Todo comenzó con una sentencia emitida el 16 de febrero de 2024 por la jueza Angoron, quien condenó a Trump y a sus coacusados por fraude civil.

La multa inicial incluye 354 millones de dólares en restitución por ganancias obtenidas fraudulentamente, además de intereses acumulados desde 2014, lo que eleva la deuda personal de Trump a unos 454 millones de dólares.

A esta cantidad se suman los montos adeudados por sus hijos Donald Trump Jr.

y Eric Trump, así como por la socia Alina Haba, llevando el total de la condena a aproximadamente 464 millones de dólares.

 

Para apelar esta sentencia y evitar la ejecución inmediata, la ley de Nueva York exige que los acusados depositen una fianza equivalente al 110% o 120% del monto total, lo que en este caso significa alrededor de 550 millones de dólares.

Esta fianza debe cubrir no solo el monto principal, sino también las tasas de interés diarias, que aumentan constantemente la suma requerida.

 

El equipo legal de Trump ha expresado su frustración ante la dificultad de obtener esta fianza.

Según un corredor de seguros contratado por Trump, más de 30 compañías de fianzas han rechazado emitir un bono de esta magnitud.

Las razones son múltiples: los límites internos de riesgo de las aseguradoras, la falta de liquidez suficiente y la exigencia de garantías en efectivo o valores líquidos, excluyendo bienes raíces como colateral.

 

El problema es que Trump posee la mayoría de su patrimonio en bienes inmuebles, no en dinero líquido.
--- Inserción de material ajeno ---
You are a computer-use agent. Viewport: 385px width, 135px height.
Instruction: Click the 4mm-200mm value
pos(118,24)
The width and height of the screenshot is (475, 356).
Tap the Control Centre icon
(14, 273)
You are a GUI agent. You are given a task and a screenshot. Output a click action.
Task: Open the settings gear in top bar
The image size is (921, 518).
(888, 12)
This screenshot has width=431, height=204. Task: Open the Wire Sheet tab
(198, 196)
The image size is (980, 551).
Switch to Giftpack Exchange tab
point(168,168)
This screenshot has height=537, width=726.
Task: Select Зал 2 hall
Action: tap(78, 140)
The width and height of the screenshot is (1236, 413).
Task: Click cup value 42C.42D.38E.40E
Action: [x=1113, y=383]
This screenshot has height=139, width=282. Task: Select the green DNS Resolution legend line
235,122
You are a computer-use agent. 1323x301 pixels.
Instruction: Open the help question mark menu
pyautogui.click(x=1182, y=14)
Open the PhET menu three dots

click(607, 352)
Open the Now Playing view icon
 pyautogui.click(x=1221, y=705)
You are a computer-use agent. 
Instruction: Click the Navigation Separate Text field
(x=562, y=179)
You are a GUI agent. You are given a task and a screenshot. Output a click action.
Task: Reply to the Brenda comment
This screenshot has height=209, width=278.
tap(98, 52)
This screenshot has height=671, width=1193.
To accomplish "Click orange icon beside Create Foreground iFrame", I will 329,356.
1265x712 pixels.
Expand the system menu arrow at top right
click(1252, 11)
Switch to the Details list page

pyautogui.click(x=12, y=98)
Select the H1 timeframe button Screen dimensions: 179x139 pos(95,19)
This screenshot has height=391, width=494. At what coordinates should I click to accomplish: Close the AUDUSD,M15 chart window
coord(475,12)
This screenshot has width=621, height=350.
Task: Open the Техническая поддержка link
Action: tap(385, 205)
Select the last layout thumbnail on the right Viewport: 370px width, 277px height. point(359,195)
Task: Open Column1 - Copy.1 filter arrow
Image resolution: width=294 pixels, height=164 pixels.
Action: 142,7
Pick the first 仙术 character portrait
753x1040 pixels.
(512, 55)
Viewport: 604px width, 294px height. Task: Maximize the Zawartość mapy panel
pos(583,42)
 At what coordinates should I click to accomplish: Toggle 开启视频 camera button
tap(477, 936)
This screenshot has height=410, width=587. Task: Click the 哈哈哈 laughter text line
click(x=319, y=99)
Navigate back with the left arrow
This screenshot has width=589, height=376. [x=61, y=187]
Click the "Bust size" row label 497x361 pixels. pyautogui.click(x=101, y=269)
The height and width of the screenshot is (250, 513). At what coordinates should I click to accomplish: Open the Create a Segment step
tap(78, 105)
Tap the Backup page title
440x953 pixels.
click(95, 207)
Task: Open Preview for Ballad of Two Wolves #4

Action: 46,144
Sus propiedades emblemáticas, como la Trump Tower y el edificio 40 Wall Street en Manhattan, están gravadas con hipotecas y forman parte de una compleja estructura corporativa, lo que dificulta aún más su uso como garantía para la fianza.

 

Los abogados de Trump han argumentado que obligar a vender propiedades icónicas como Trump Tower a precios de “venta rápida” para cubrir la fianza sería una injusticia manifiesta.

No solo causaría daños financieros irreparables, sino que también vulneraría el derecho constitucional a un debido proceso.

Si Trump ganara la apelación después de haber vendido esas propiedades, no podría recuperar esos activos.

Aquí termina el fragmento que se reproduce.